The Supreme Court declined to hear a case involving a Colorado cannabis business that refused to cooperate with an Internal Revenue Service audit and turn over business records.

The case involved The Green Solution Retail, Inc., a Colorado-based marijuana dispensary with several locations in the state. The IRS was auditing the company’s tax returns for 2013 and 2014 to decide whether it should apply a law that forbids federal tax deductions and credits to companies trafficking in a controlled substance. The IRS’s initial finding was that Green Solution trafficked in a controlled substance and had violated the Controlled Substances Act, according to an appeals court ruling last year. It then asked the company to turn over documents and answer questions related to whether it should be disqualified from taking tax credits and deductions under section 280E of the tax code. The IRS had not made an assessment or begun collection proceedings against the company.

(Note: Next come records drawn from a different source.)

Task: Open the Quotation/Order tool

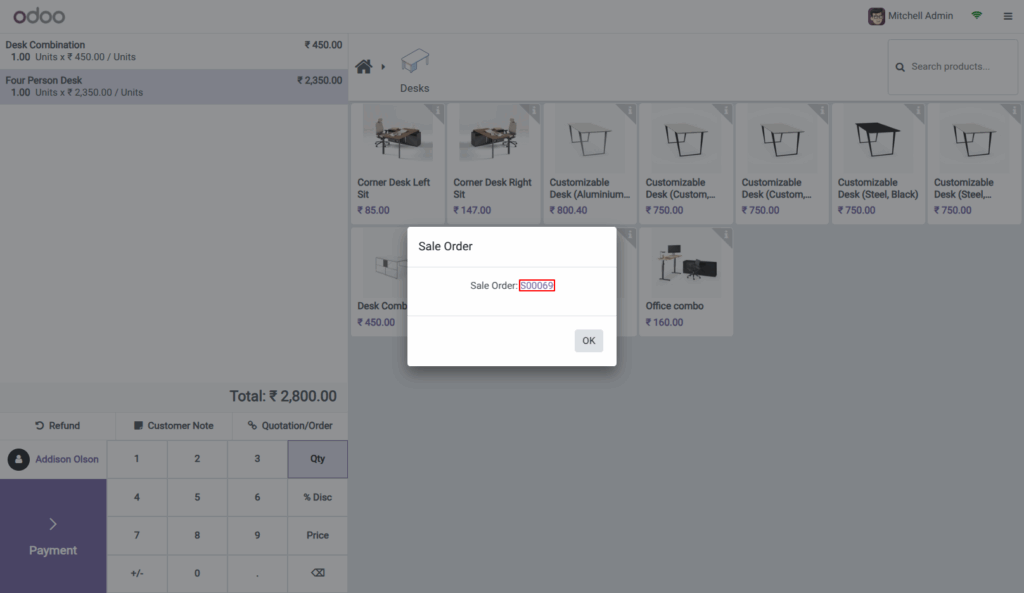Action: (x=290, y=425)
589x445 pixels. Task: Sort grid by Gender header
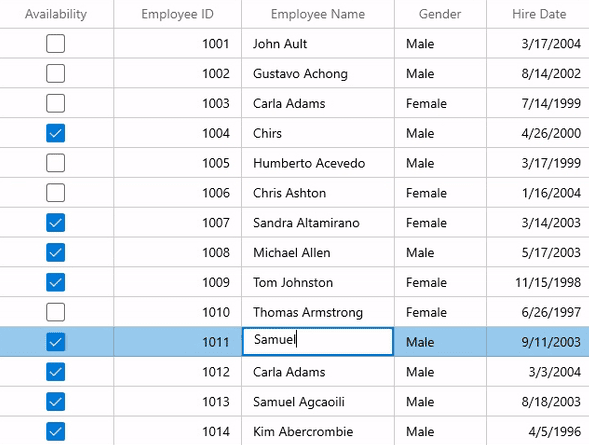440,14
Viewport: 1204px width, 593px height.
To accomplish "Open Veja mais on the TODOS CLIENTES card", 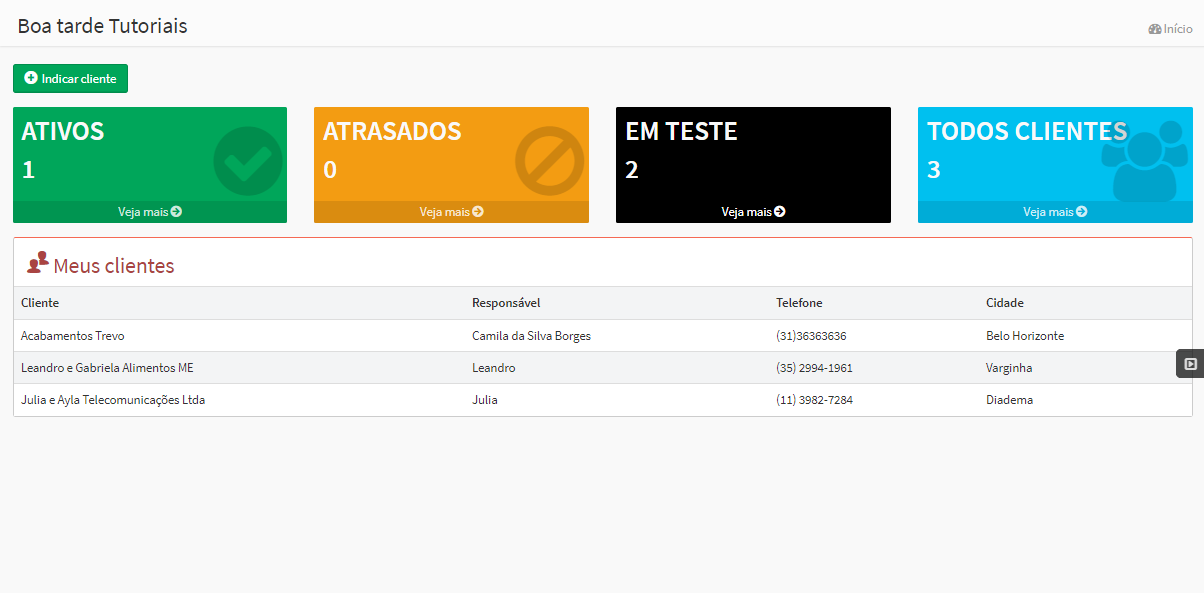I will (x=1055, y=211).
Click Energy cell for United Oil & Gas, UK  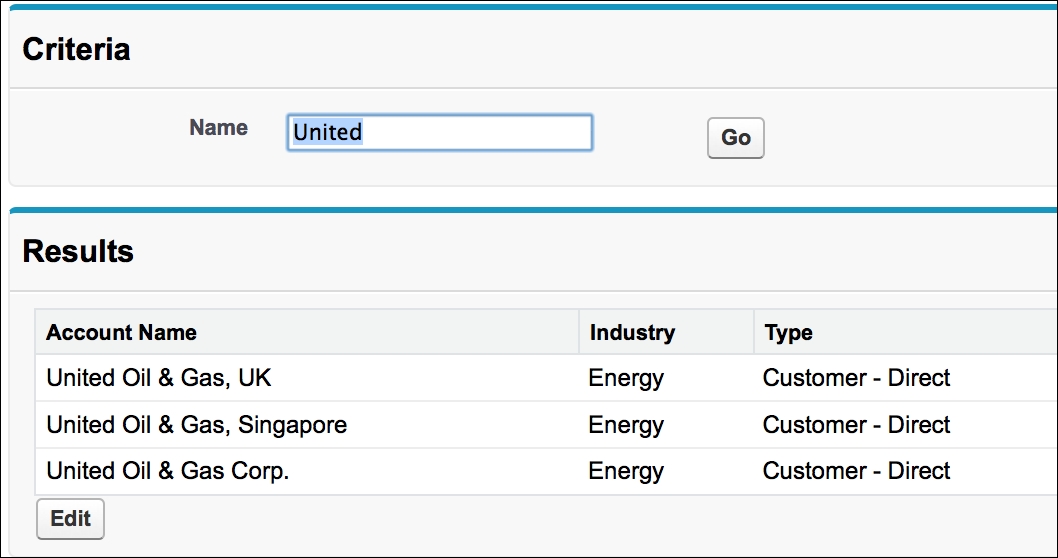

Green Solution then sued the IRS in a Colorado district court, arguing the IRS was acting outside its statutory authority in finding that a taxpayer had trafficked in controlled substances. It claimed it would suffer irreparable harm if the IRS were allowed to continue its investigation because a denial of deductions would deprive it of income, constitute a penalty that would effect a forfeiture of all its income and capital, and violate its Fifth Amendment rights.

The IRS moved to dismiss the claim, saying Green Solution’s claim for injunctive relief was foreclosed by the Anti-Injunction Act, which bars lawsuits for the purpose of restraining the assessment or collection of any taxes. The IRS also contended Green Solution’s claim for declaratory relief violated the Declaratory Judgment Act, which prohibits declaratory judgments in some federal tax matters. The Colorado district court agreed with the IRS and dismissed the lawsuit with prejudice.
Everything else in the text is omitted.